*** Record excerpts Section Begins ***

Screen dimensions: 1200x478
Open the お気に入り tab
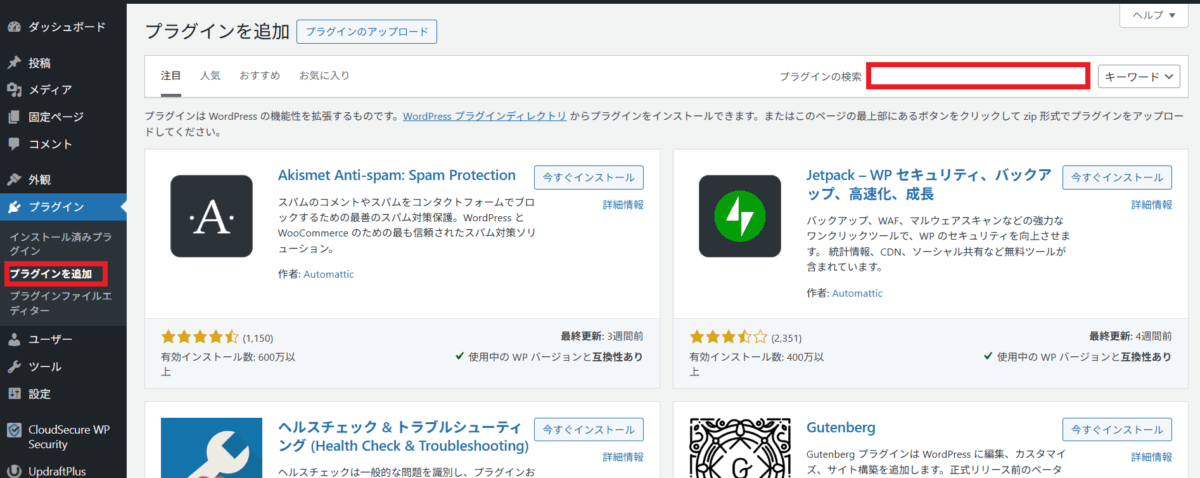(324, 76)

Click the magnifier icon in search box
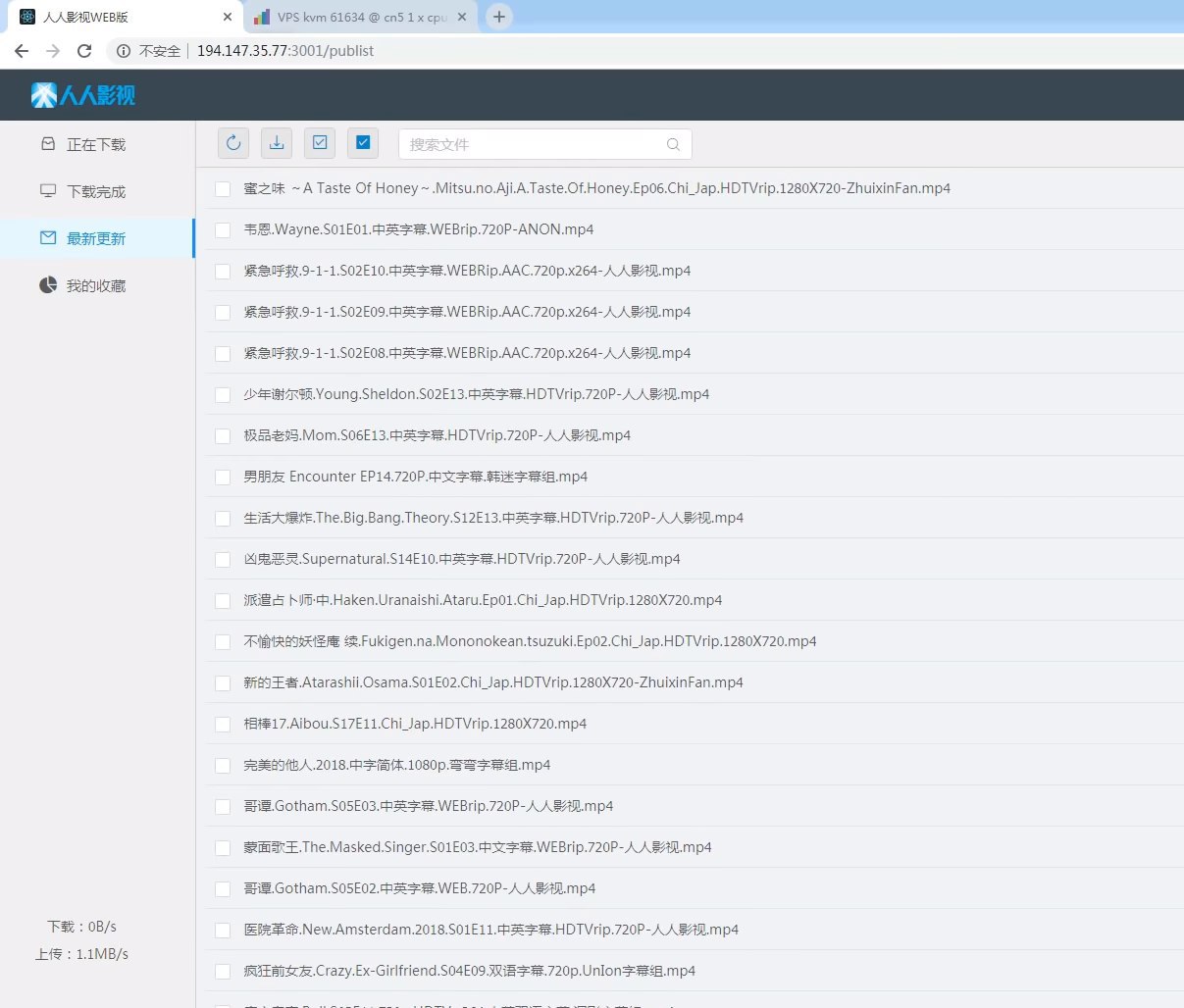pos(673,144)
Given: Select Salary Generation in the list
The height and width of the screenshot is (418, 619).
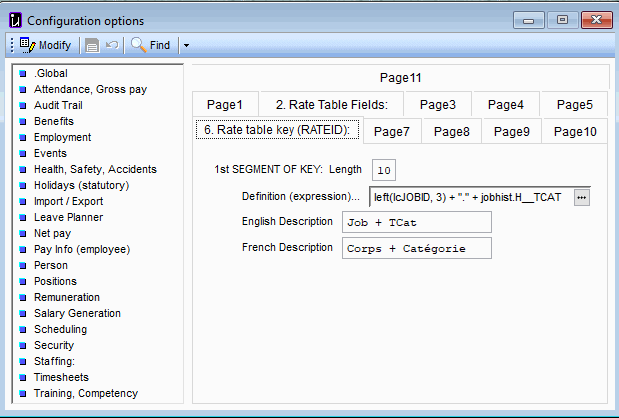Looking at the screenshot, I should click(x=77, y=313).
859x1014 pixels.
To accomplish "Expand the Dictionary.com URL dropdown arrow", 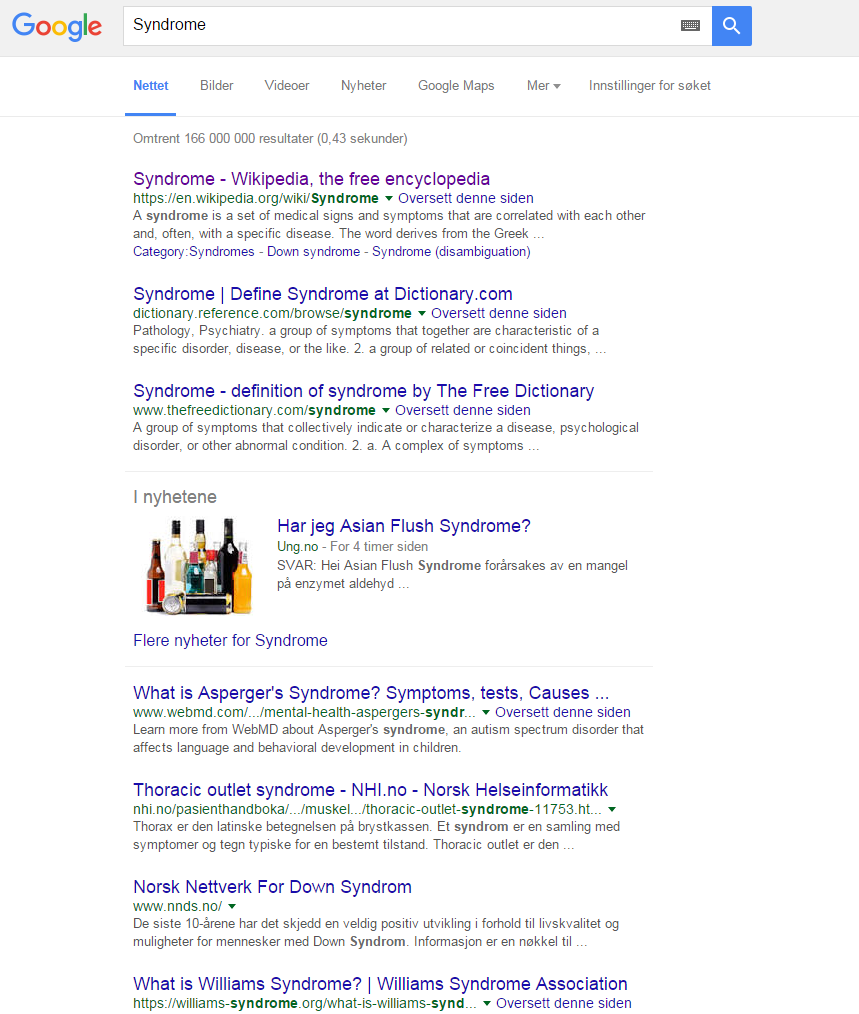I will coord(422,314).
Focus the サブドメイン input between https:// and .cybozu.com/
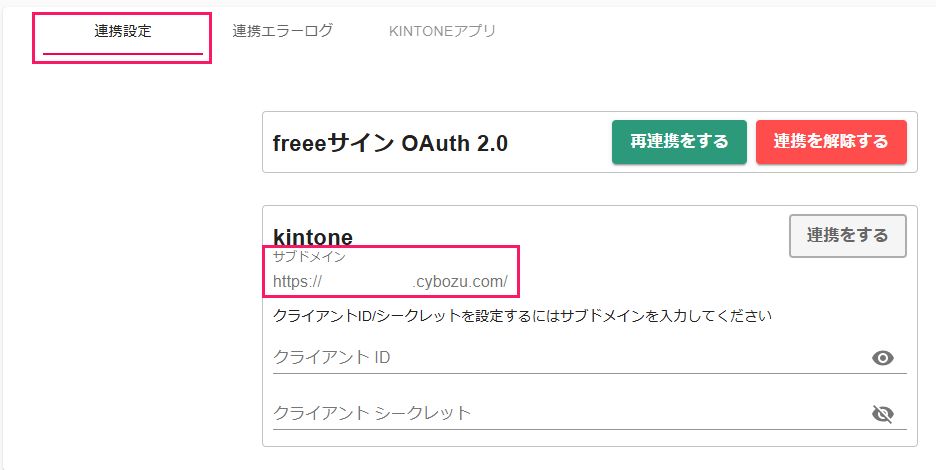Viewport: 936px width, 470px height. (367, 281)
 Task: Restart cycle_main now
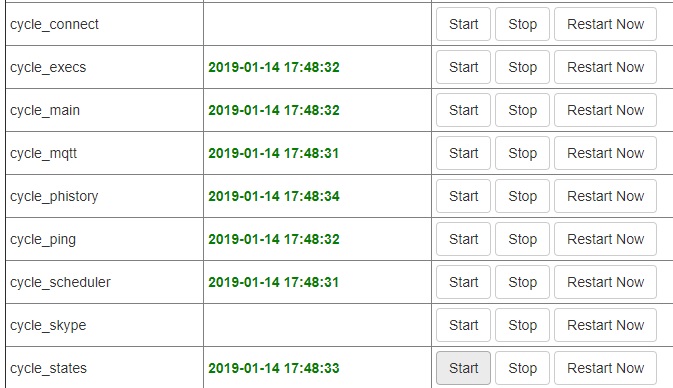pyautogui.click(x=605, y=110)
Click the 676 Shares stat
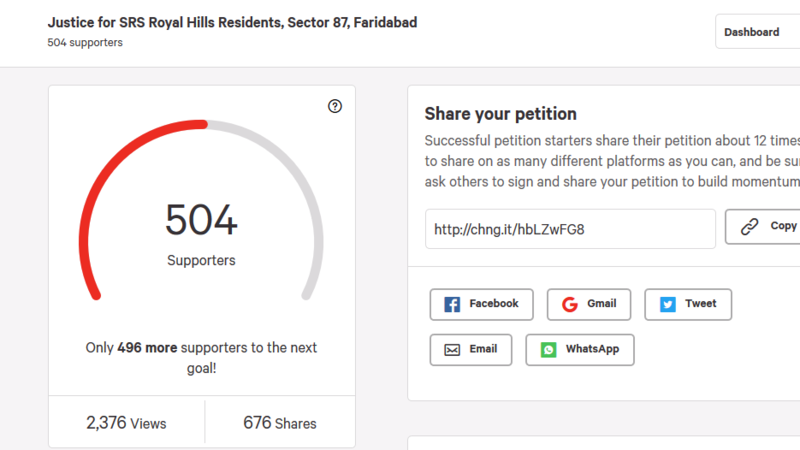Image resolution: width=800 pixels, height=450 pixels. (280, 423)
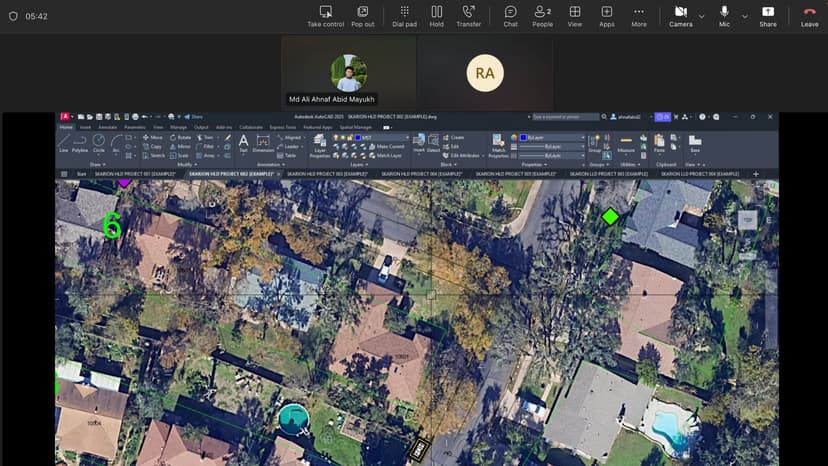
Task: Select the Measure utility tool
Action: (x=626, y=143)
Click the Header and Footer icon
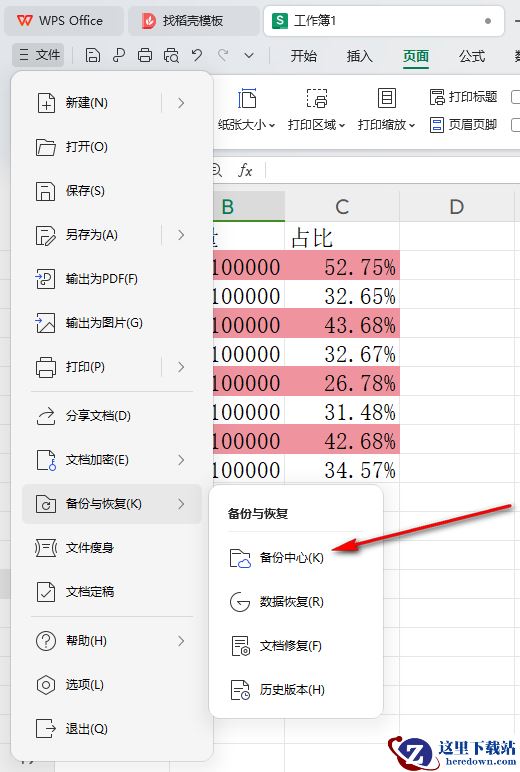Image resolution: width=520 pixels, height=772 pixels. 436,125
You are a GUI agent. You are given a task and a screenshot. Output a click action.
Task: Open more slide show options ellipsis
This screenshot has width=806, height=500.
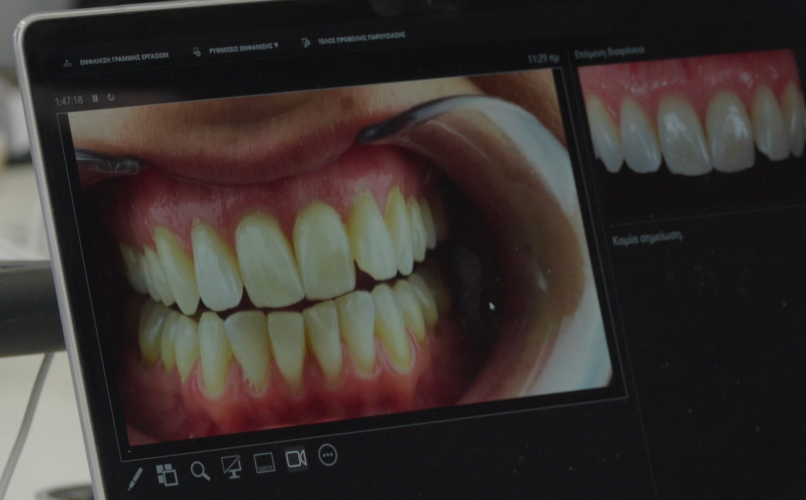tap(327, 455)
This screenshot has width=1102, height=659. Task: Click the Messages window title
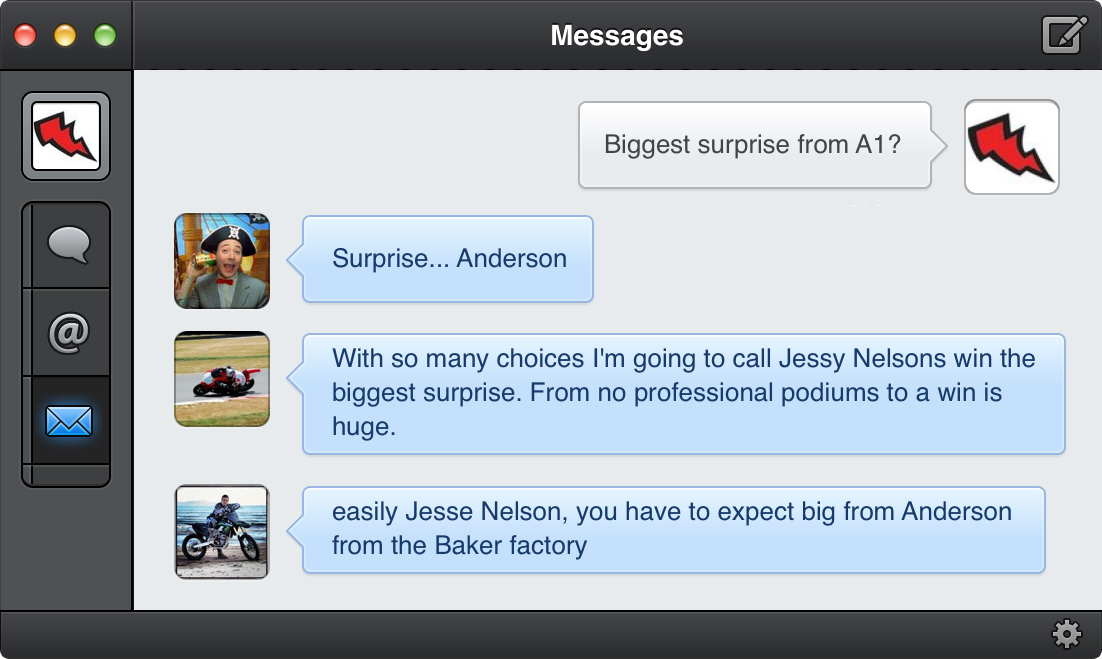coord(616,35)
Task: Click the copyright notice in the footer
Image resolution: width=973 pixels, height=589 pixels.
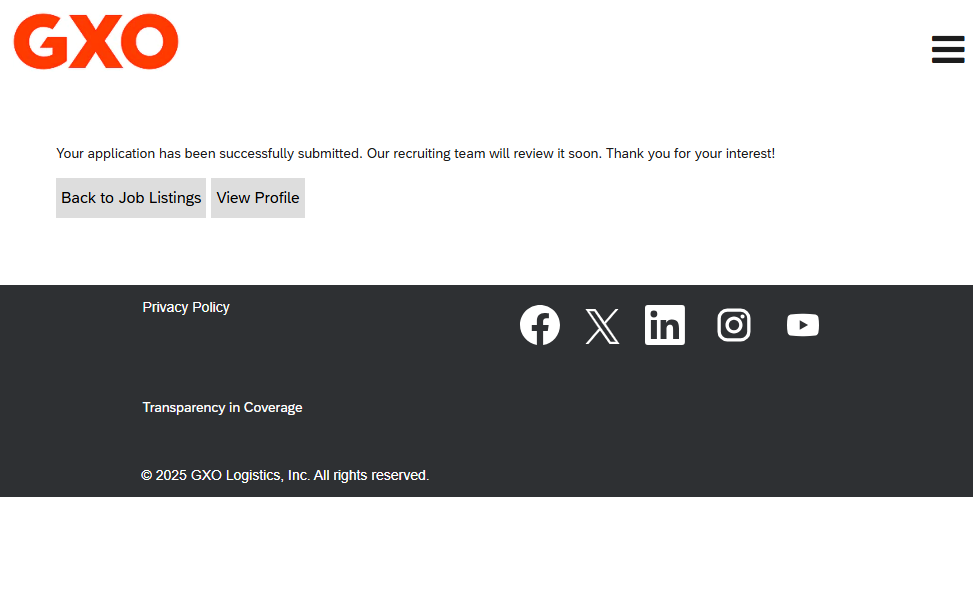Action: click(x=285, y=475)
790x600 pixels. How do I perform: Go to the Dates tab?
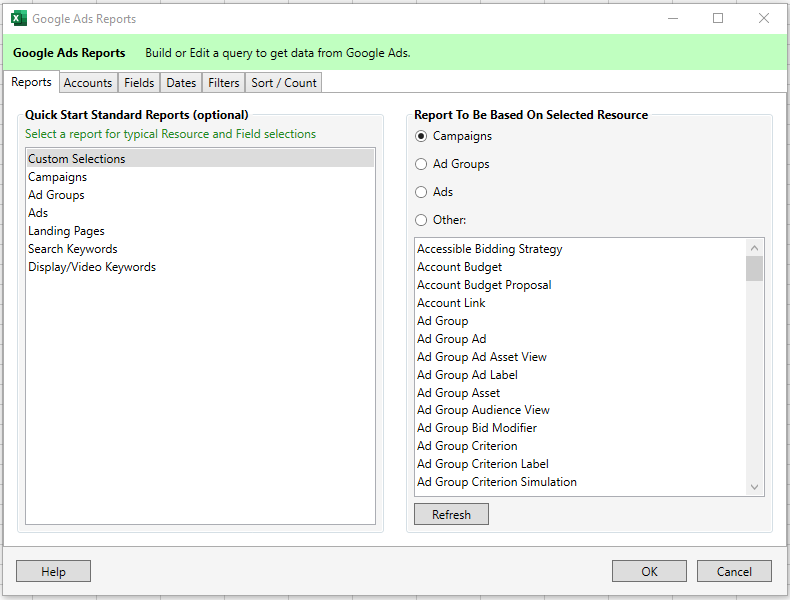181,83
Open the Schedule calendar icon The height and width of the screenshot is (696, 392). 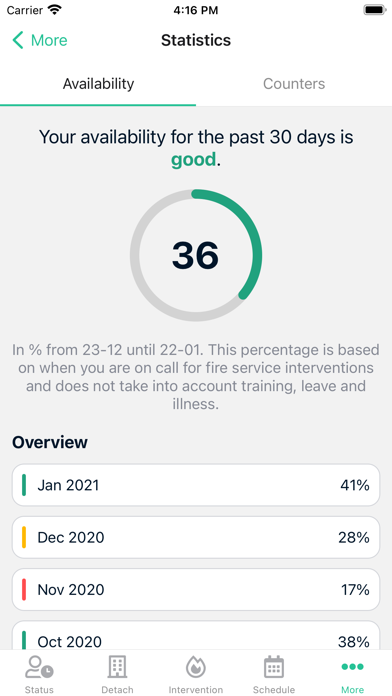point(274,667)

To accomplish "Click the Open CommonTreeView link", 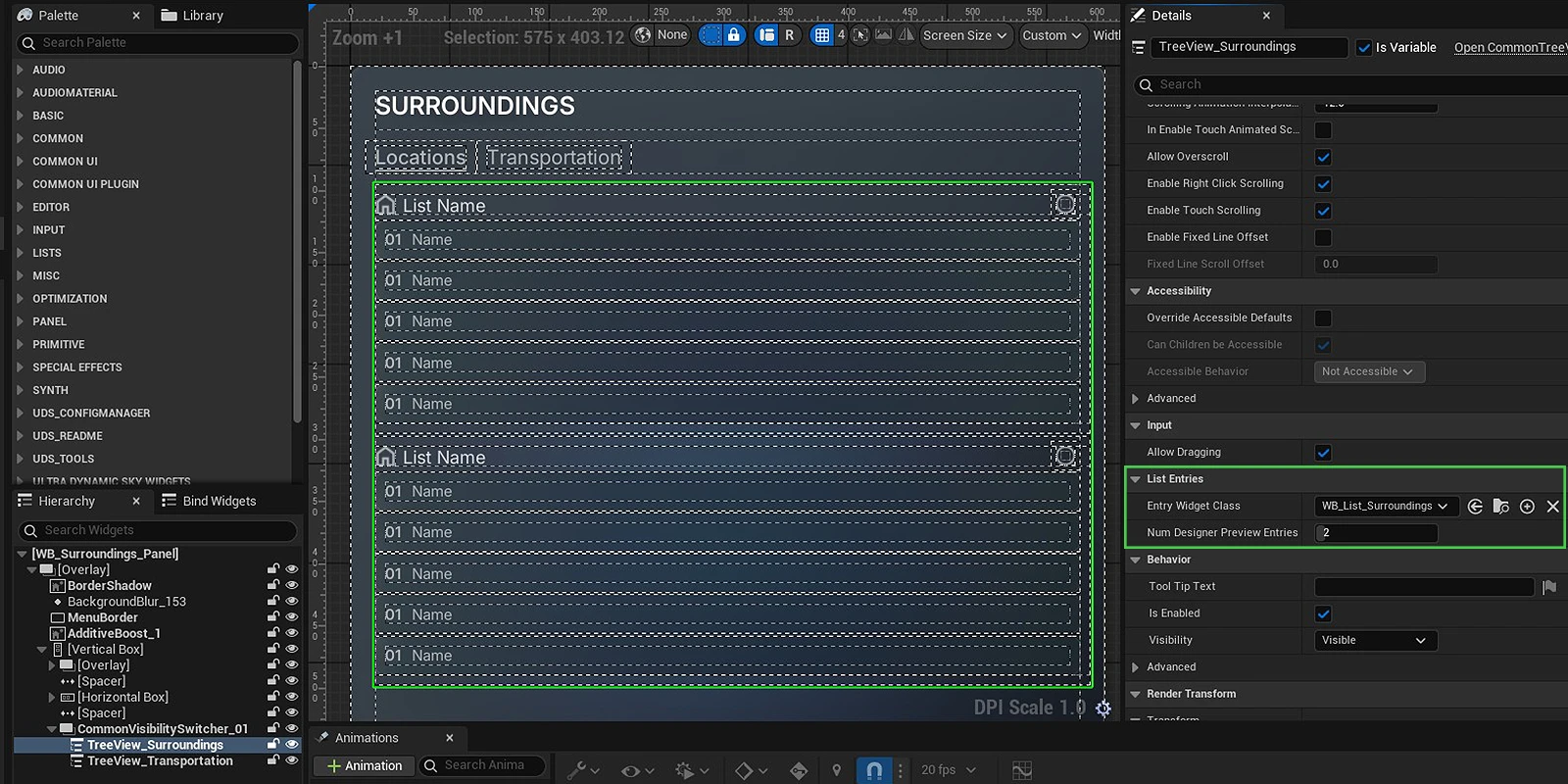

*** Record excerpts Section Ends ***

Task details - Word for word, repeat the lines above from the one with "Click the Header and Footer icon" through the one with "Task: Click the copyright", and nothing beyond them. Omit the pictures.

Exercise result -
Click the Header and Footer icon
Image resolution: width=520 pixels, height=772 pixels. 436,125
You are a GUI agent. You are given a task and a screenshot. Output a click action.
Task: Open more slide show options ellipsis
This screenshot has width=806, height=500.
tap(327, 455)
This screenshot has width=1102, height=659. Task: Click the Messages window title
coord(616,35)
Task: Click the copyright notice in the footer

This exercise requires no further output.